Not every sixteen-year old has figured out that thing that makes them special. But, not every sixteen-year old is a descendant from a long line of witches. In Tudor England, there is an inherent distrust in anything different. Being a maid to the supernaturally interested Princess Elizabeth, offers Meg a small amount of protection, but trying to stay faithful to her families’ history, while trying to stay alive, is a constant juggle. When the stakes start getting too high for Meg to handle everything on her own, she has to figure out if she can trust anyone but Elizabeth with her secret, but risks fatal consequences if she puts her trust in the wrong place. 

My favorite part of the novel is the dynamic between polar opposites Meg and Alejandro – a Catholic Priest in training sent to convert Elizabeth by her sister Queen Mary. Both characters are unique, 
interesting, and at odds with each other from the first time they meet. I love the strength in Meg’s character, and how unafraid she is to be herself, or stick up for what (or who) she believes in. Alejandro’s intentions and trustworthiness on the other hand are always questionable, but his fishiness adds a level of mystery and intrigue that keeps you glued to your seat reading. Alejandro is the right kind of wrong for Meg, which creates a dynamic that I found thoroughly entertaining throughout the novel.

One aspect I wish had been stronger was the suspense. The novel moves from one big potential disaster to another, but I didn’t always believe the danger Meg and Elizabeth faced. While I understand that the characters have no idea whether Elizabeth will be executed for treason against her sister, the readers (hopefully) know her fate. Similarly, a seed is planted that Meg could be burned / drowned/ hanged if her witchliness were discovered, and while I didn’t question she was in dangerous situations, unless a Drew Barrymore in Scream kind of twist was going to happen, I didn’t ever believe that she was die in the first book of a trilogy.  

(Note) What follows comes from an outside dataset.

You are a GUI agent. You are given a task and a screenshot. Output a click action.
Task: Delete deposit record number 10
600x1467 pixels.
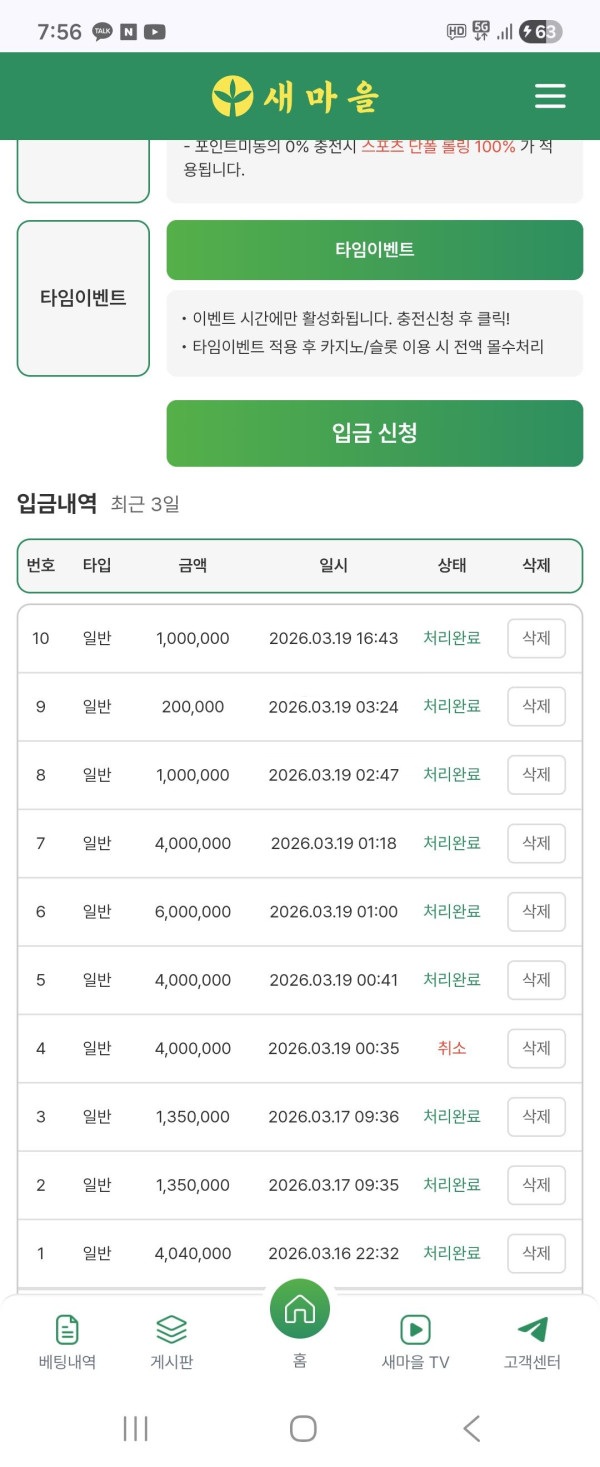click(x=536, y=638)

Filled with intrigue, a fast-paced storyline, an awesome heroine, and a touch of magic, Witchstruck is sure to strike a chord (pun intended!) with readers. I can’t wait to see what happens in book two of the trilogy.

Rating 8/10

Side note: This is truly just a personal preference, and maybe I’ve seen too many episodes of Charmed, or read Harry Potter too many times, but I really wanted a little more magic. I’m hoping that as Meg learns more about her power in the next two novels that the magic will become a more predominant feature. If she goes down for being a witch, she’d better go down having tried every witchly trick in the book.

** I received a copy of the novel from the publisher to read and honestly review. I was in no way compensated.